After the historic collapse of his crypto exchange, FTX, due to his alleged scheme to defraud investors, Sam Bankman-Fried couldn’t help but explain himself in a seemingly never-ending series of Twitter threads and high-profile interviews. But when he was charged with eight counts of fraud and conspiracy in December, he mostly let his lawyers do the talking — at least for a few weeks.
On Thursday morning, SBF posted a Substack called “FTX Pre-Mortem Overview” trying to explain where the company is at in its insolvency process. The day before, FTX’s new management told a Delaware bankruptcy court it had recovered over $5 billion in assets to pay back customers and creditors.
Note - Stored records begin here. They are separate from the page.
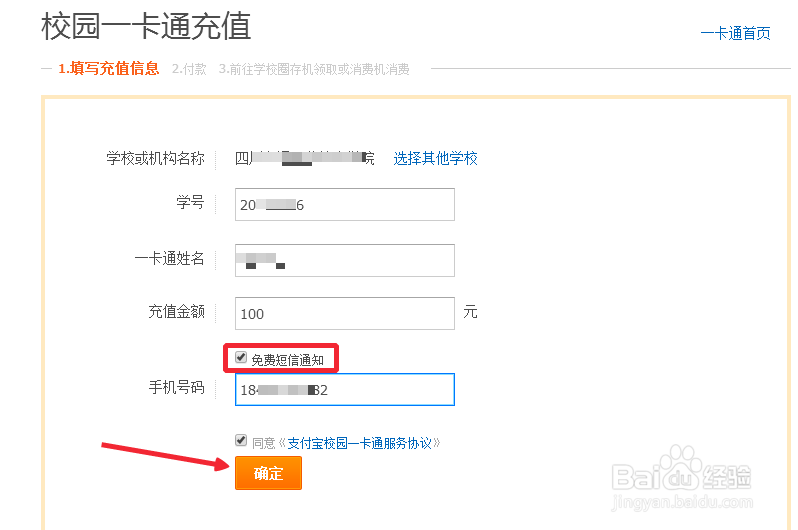This screenshot has width=798, height=530.
Task: Click the blurred school name text
Action: (x=304, y=158)
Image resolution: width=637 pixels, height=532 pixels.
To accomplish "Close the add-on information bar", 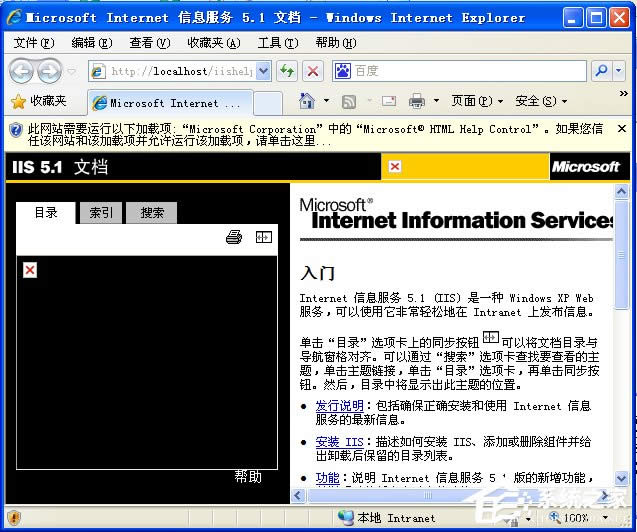I will click(620, 128).
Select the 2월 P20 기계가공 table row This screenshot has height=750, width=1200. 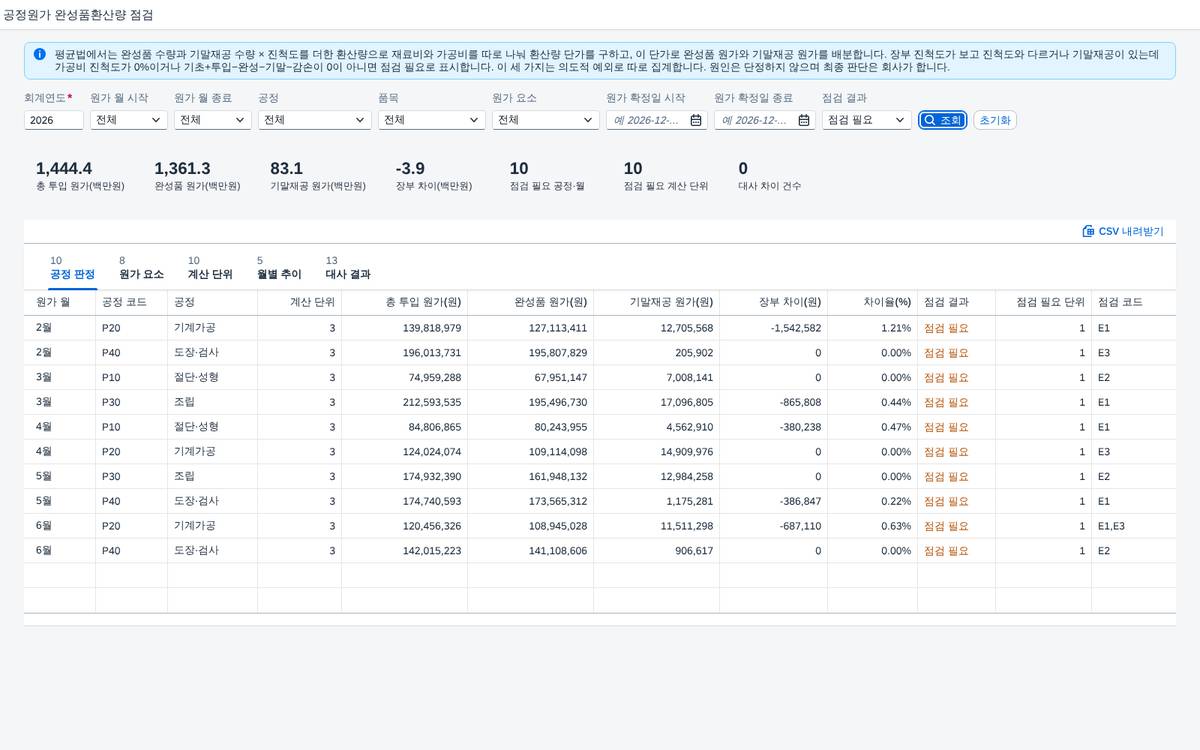click(600, 328)
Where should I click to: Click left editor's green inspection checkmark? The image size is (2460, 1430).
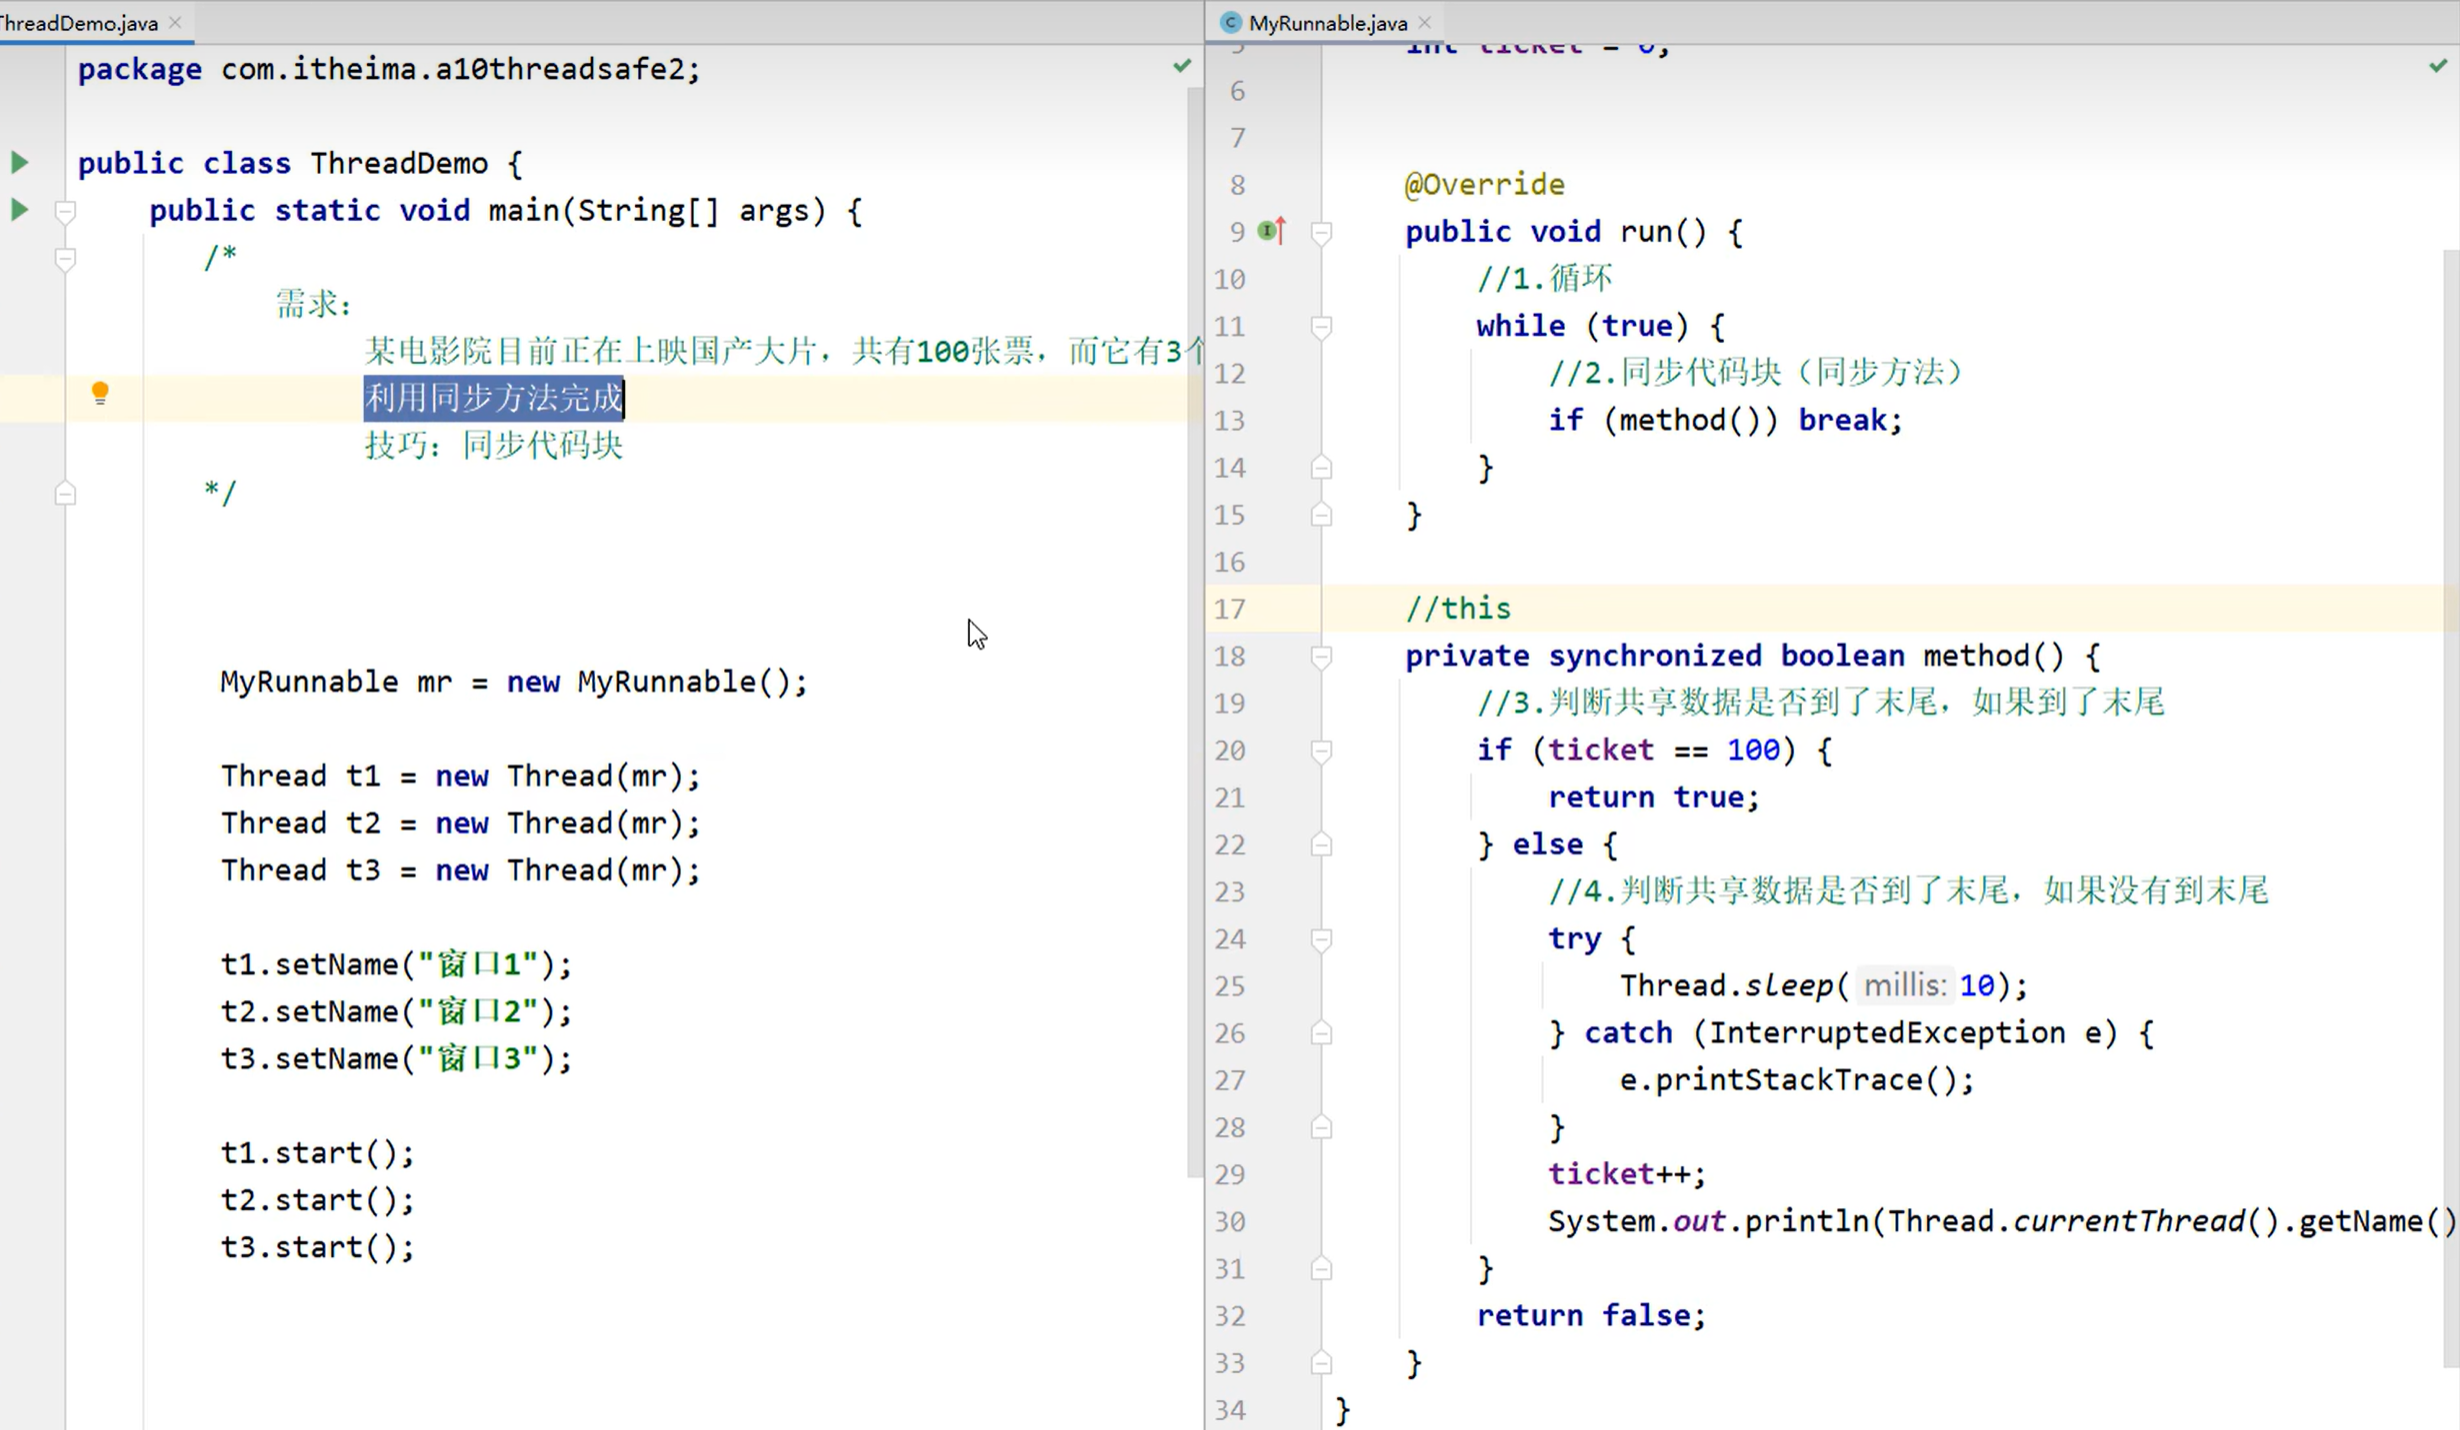click(x=1182, y=66)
But Bankman-Fried, ever-confident in his own abilities, thinks he could have done a better job at making everyone whole if FTX wasn’t forced to file for bankruptcy in November. “If FTX had been given a few weeks to raise the necessary liquidity, I believe it would have been able to make customers substantially whole,” he wrote.
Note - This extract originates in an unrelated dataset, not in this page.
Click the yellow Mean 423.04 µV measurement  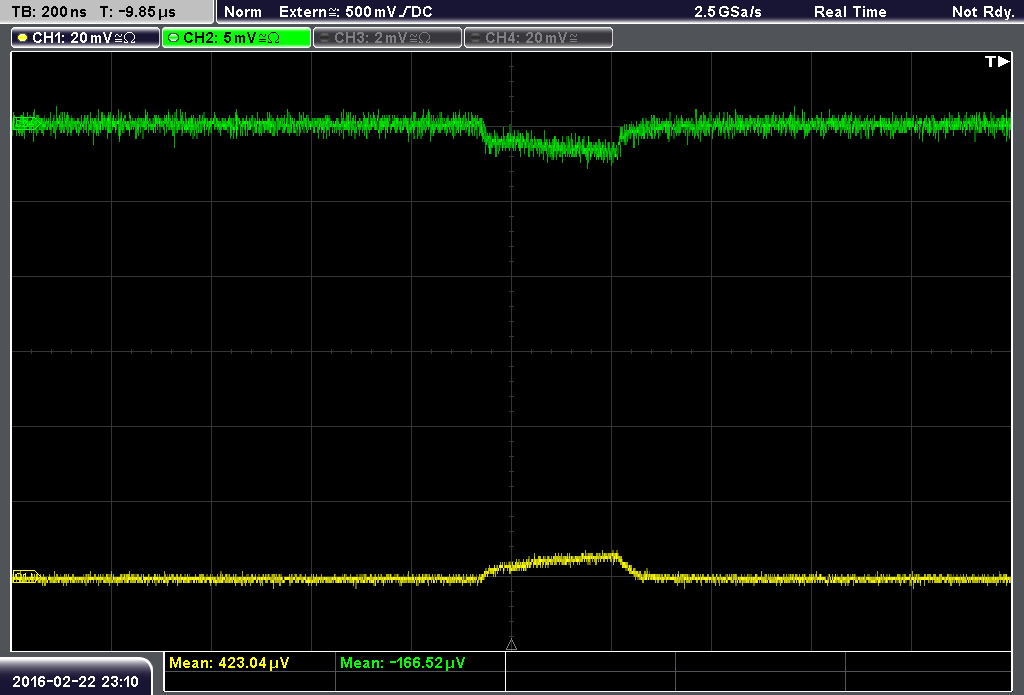[229, 663]
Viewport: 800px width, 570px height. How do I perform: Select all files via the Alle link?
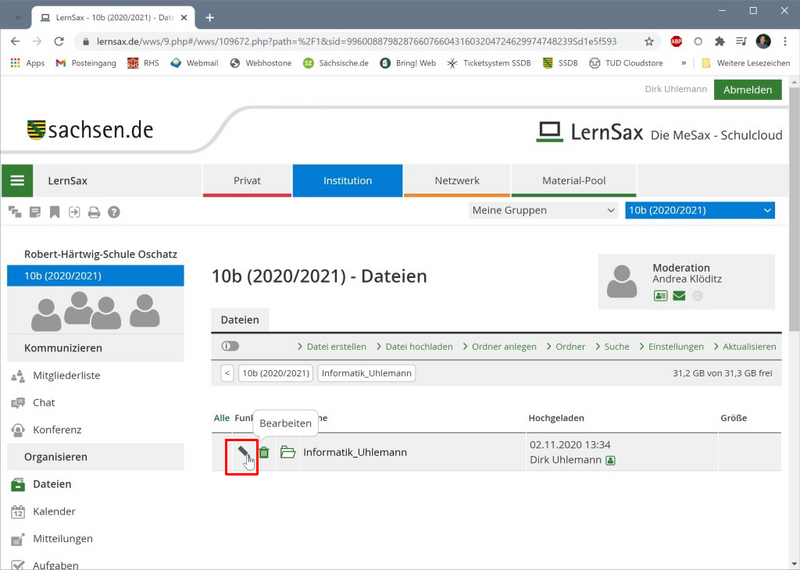coord(221,418)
Mostly though, the blog is an opportunity for the alleged fraudster to expand upon his not-guilty plea. “I didn’t steal funds, and I certainly didn’t stash billions away,” he wrote. Bankman-Fried also noted that the collapse of the investment firm he founded, Alameda Research, was related to the larger crypto trouble in 2022, not solely its own bad investments. But SBF doesn’t really address the reports that FTX stole customer funds to try and prop up Alameda. Nor does he discuss the guilty pleas of FTX co-founder Gary Wang and Alameda CEO Caroline Ellison, who copped to fraud charges and are now cooperating with federal prosecutors.
The unprompted Substack post suggests Bankman-Fried has a lot of time on his hands as he awaits his trial in October while under house arrest in his parents’ home in Palo Alto. That’s certainly the impression from a recent interview with Puck, in which SBF was hanging out with his family’s German shepherd and playing video games all day.